At the end of February, our newest travel consultant Amy Englert got the chance to escape from Colorado’s cold weather and visit the remote Chocó department in Colombia. Chocó is located along the northwestern coastline, and makes up some of the world’s rainiest lowlands, receiving between 300 and 500 inches of rainfall yearly. This area has been isolated both geographically and politically: there are no roads connecting the interior of the country to the thick rainforests of the department, and up until fairly recently, conflicts in the area made it a rarely visited destination. All of these factors have combined to create an incredibly diverse and relatively unspoiled destination for birders, whale-watchers, and nature lovers alike. Endemic species are those that are found only in a specific area, and some estimates have given the percentage of endemism in Chocó as high as 40% – ensuring a unique wildlife watching experience!

Our group sighted a notable endemic on this trip, the harlequin poison frog (Oophaga histrionica). This rare frog is commonly seen on a hiking trail from the small village of Termales to a local waterfall. The night before the hike was scheduled, it rained all night and cleared in the morning, creating perfect conditions for frog spotting. We headed out on the trail, with prior instruction to stay on the trail, and not move any of the vegetation just off the trail, as the frogs are highly territorial and susceptible to disturbance. We heard the characteristic piping song of the male frogs long before we spotted any, as well as sighting several less ostentatiously colored species. After hiking for about an hour, we saw our first harlequin frog. Though only a few inches long, they are easily spotted in the leaf litter due to their conspicuous red and black patterning.

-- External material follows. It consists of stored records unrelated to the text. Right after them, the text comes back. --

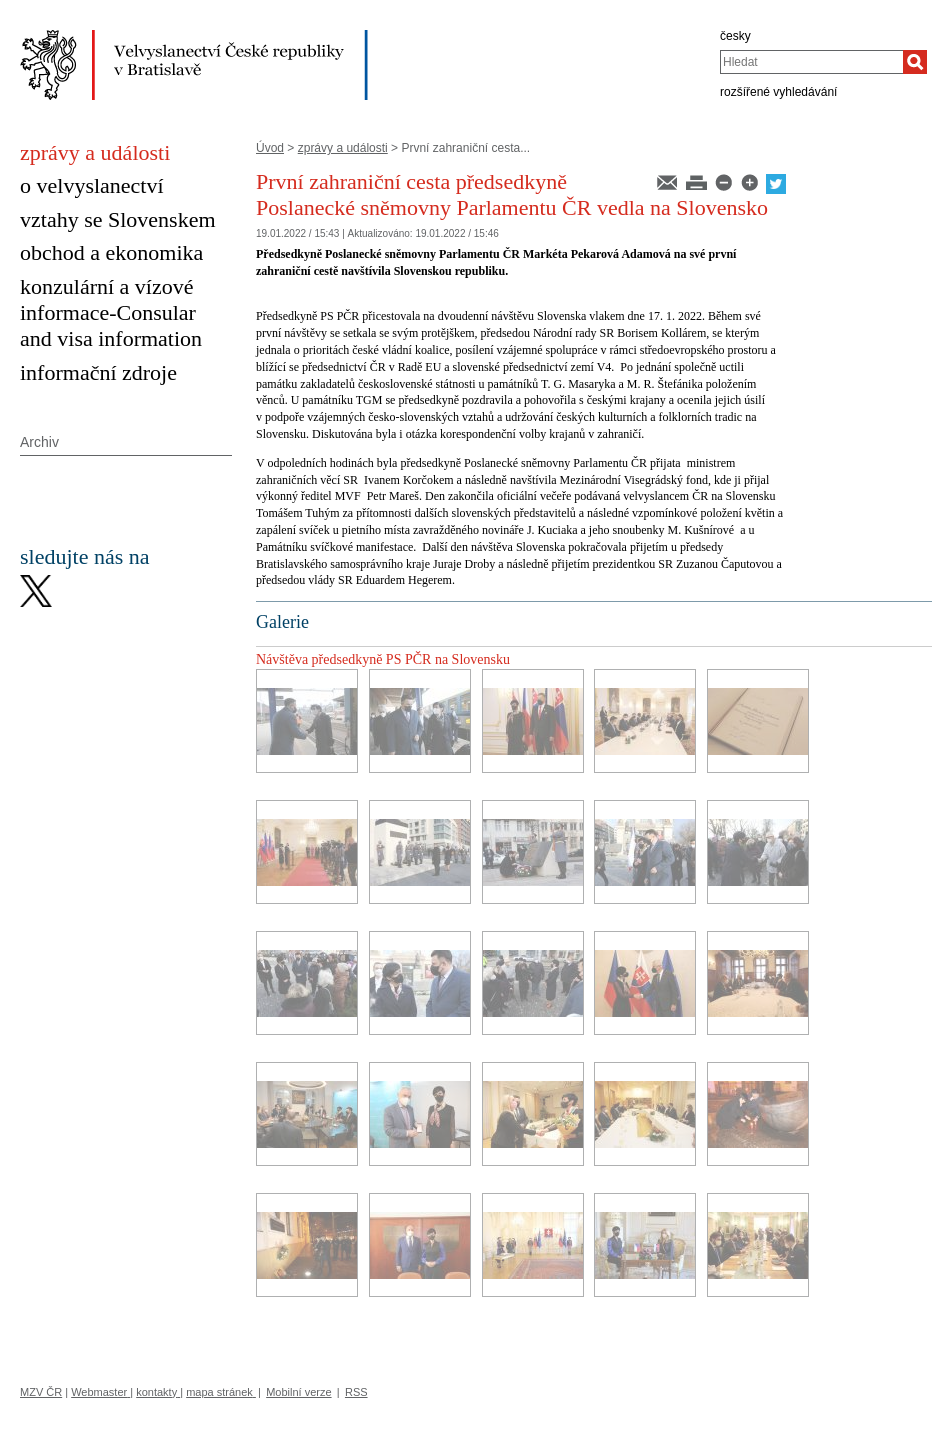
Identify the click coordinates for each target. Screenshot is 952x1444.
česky (735, 36)
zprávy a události (343, 148)
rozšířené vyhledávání (778, 92)
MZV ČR (41, 1392)
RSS (356, 1392)
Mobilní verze (298, 1392)
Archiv (39, 442)
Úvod (270, 148)
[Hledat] (915, 62)
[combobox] (811, 62)
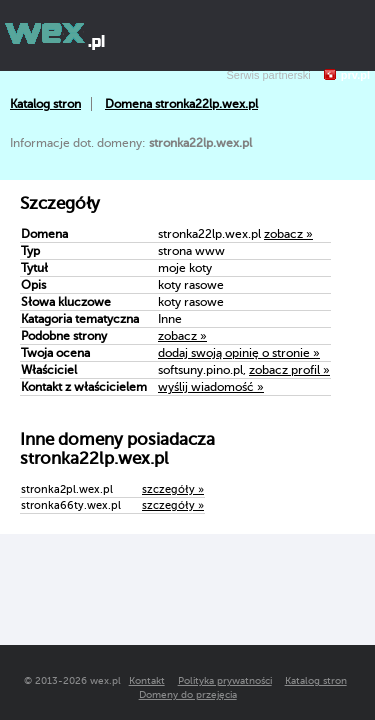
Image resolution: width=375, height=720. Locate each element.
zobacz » (288, 234)
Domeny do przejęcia (188, 694)
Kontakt (147, 680)
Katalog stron (45, 104)
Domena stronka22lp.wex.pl (181, 104)
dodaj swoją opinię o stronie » (239, 353)
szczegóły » (173, 489)
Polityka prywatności (225, 680)
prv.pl (355, 75)
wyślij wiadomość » (211, 387)
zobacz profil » (289, 370)
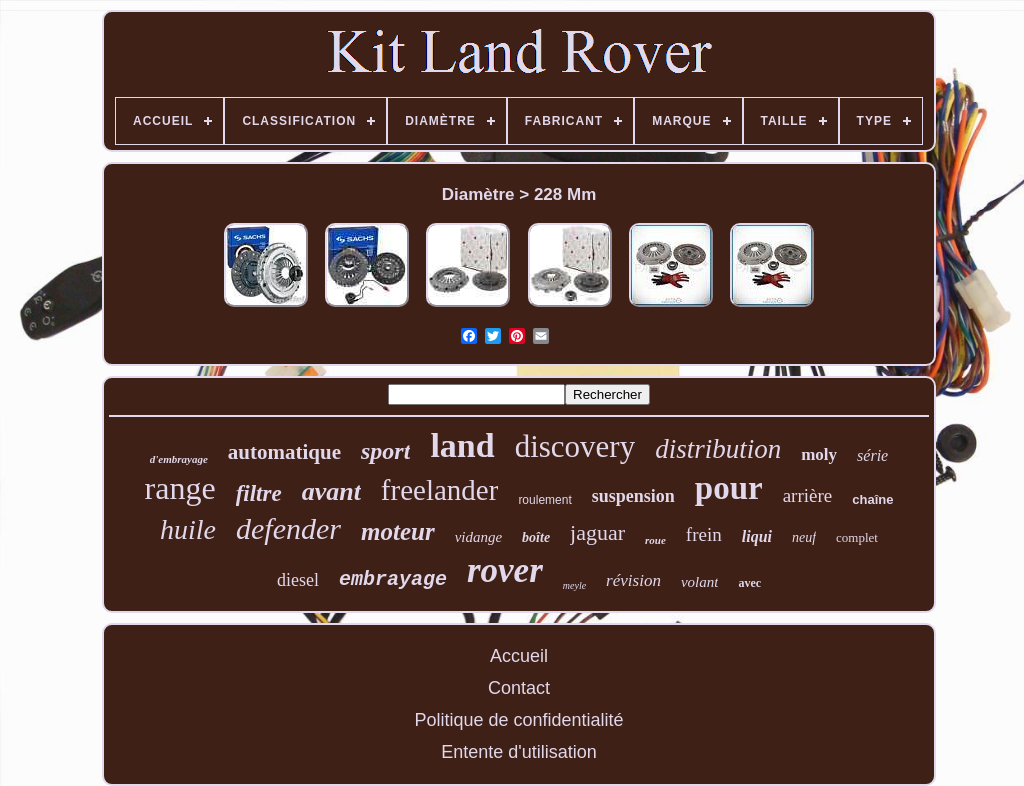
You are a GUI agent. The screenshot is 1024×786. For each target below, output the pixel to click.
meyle (574, 585)
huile (188, 529)
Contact (519, 688)
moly (819, 454)
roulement (544, 500)
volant (700, 582)
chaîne (872, 499)
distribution (718, 449)
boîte (536, 537)
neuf (804, 537)
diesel (298, 580)
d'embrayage (179, 459)
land (462, 445)
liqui (757, 536)
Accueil (519, 656)
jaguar (597, 532)
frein (704, 534)
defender (288, 528)
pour (729, 488)
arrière (808, 495)
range (180, 488)
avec (749, 583)
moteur (398, 531)
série (872, 455)
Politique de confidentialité (518, 720)
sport (385, 451)
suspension (633, 496)
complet (857, 537)
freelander (440, 490)
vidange (478, 537)
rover (505, 570)
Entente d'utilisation (519, 752)
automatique (284, 452)
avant (331, 491)
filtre (259, 493)
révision (633, 580)
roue (655, 540)
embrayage (393, 579)
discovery (575, 446)
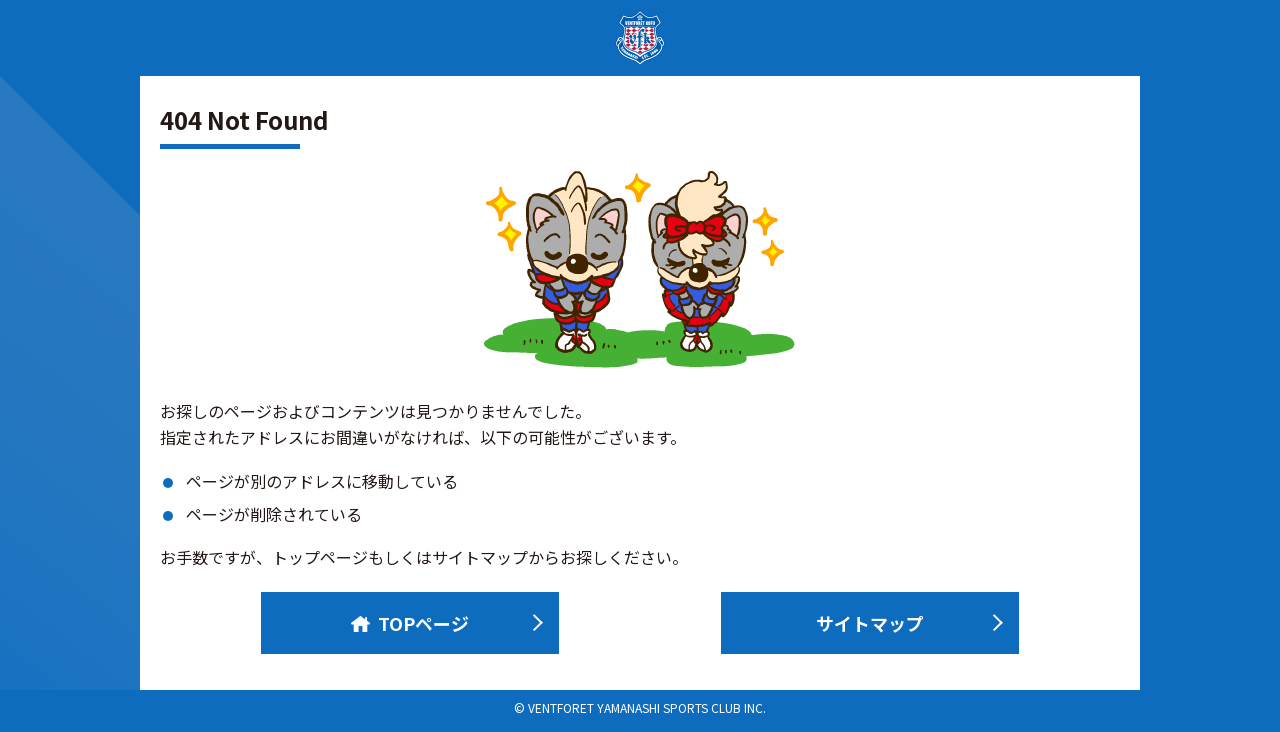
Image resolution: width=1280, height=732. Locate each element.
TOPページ (410, 623)
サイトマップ (870, 623)
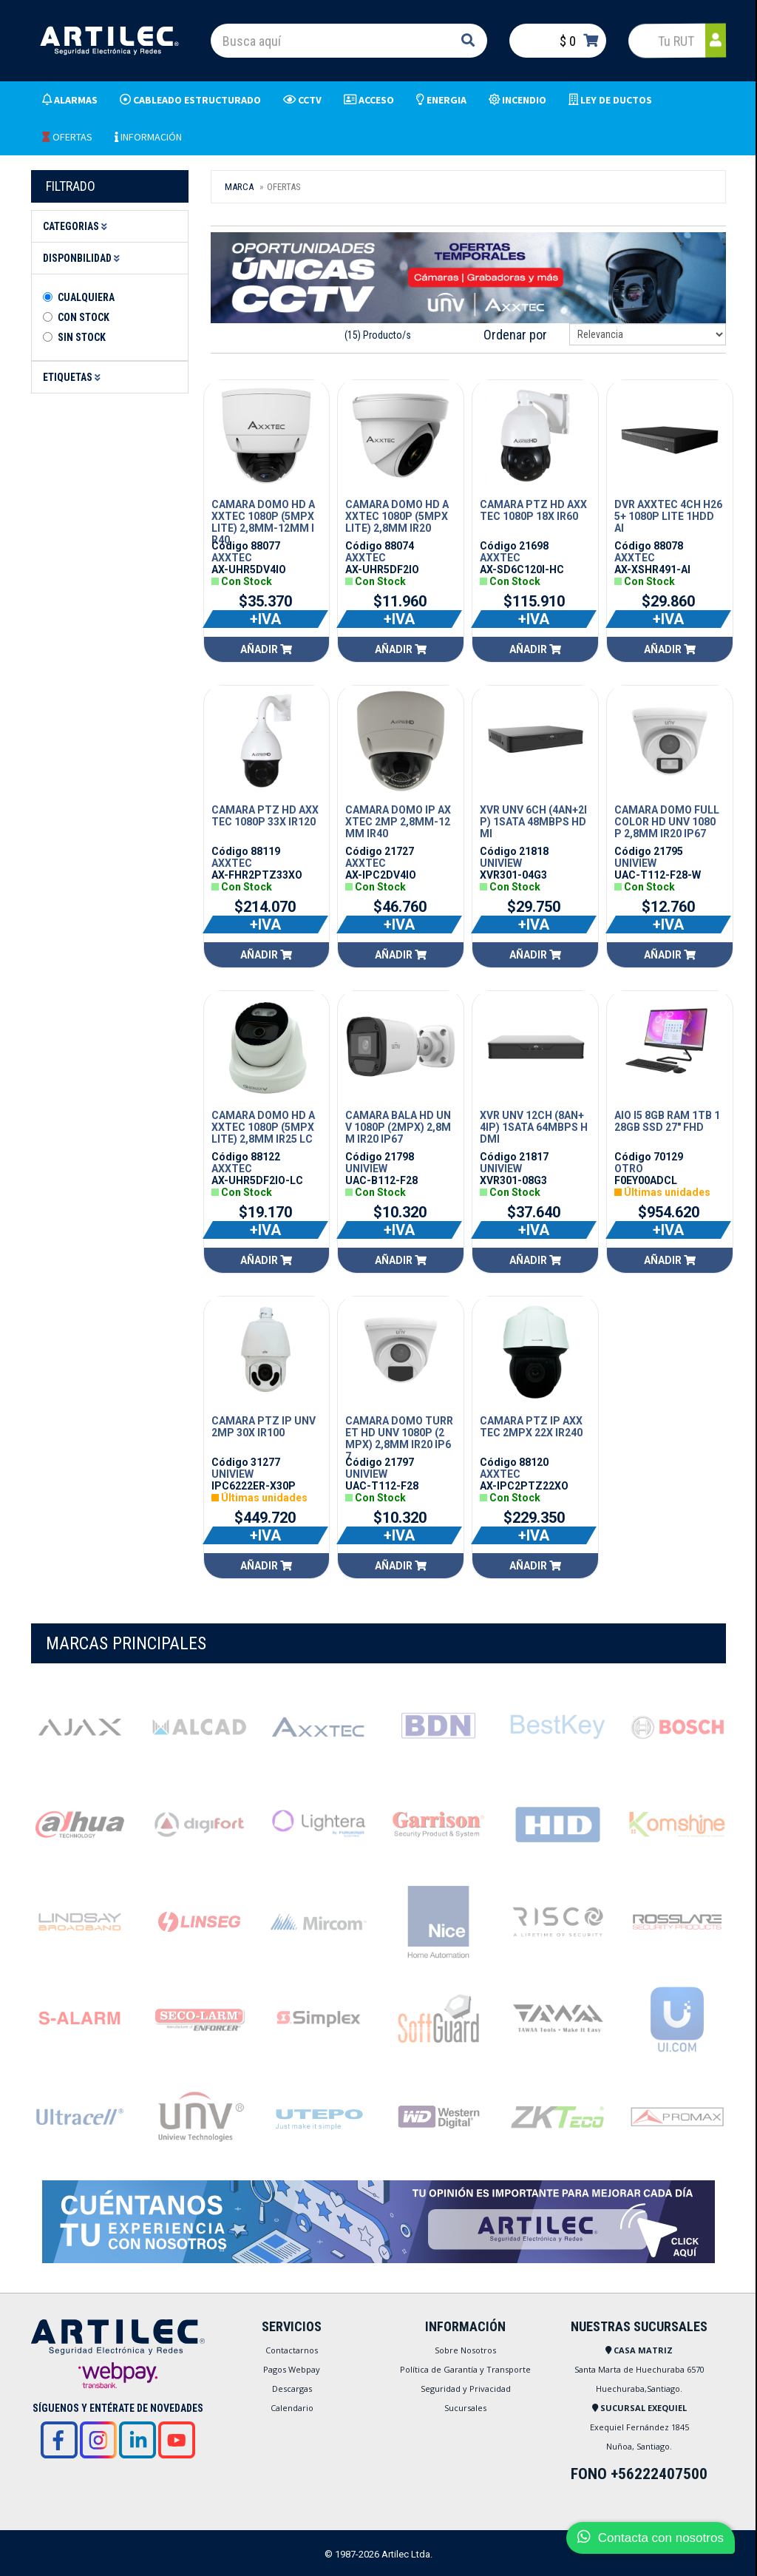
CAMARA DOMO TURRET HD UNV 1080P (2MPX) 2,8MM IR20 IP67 (399, 1438)
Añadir (266, 649)
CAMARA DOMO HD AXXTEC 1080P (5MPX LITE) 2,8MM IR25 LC (263, 1127)
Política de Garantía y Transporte (465, 2369)
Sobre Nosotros (465, 2350)
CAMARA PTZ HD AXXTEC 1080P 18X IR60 (533, 510)
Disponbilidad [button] (83, 258)
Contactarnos (291, 2350)
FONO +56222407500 (639, 2474)
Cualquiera (86, 297)
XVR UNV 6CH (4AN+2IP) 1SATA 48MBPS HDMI (533, 821)
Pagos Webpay (291, 2369)
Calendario (292, 2407)
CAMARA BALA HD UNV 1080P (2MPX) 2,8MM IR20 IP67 (398, 1127)
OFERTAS (67, 136)
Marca (239, 186)
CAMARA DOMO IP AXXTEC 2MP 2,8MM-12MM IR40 (398, 821)
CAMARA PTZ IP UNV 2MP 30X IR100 (263, 1427)
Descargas (292, 2388)
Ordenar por (515, 334)
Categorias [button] (77, 226)
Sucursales (465, 2407)
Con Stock (83, 317)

The natural history of these frogs is reflected in the genus name, oophagia, meaning “egg-eater.” After the female lays viable eggs in the leaf litter, the tadpoles hatch and are carried to a water source, typically inside of a bromeliad. The tadpoles are obligate egg-eaters, and the female frog will continue to lay unfertilized eggs for the tadpoles to eat until they metamorphose into adult frogs. The adult frogs are used by the indigenous Emberá people to tip their arrows, used for both hunting and defense. The toxin present on the skin of poison dart frogs is a potent deterrent against predation and helps to explain both their unmistakable warning coloration and their fairly brazen diurnal behavior. All of this together makes for a fascinating amphibian-watching hike in El Chocó.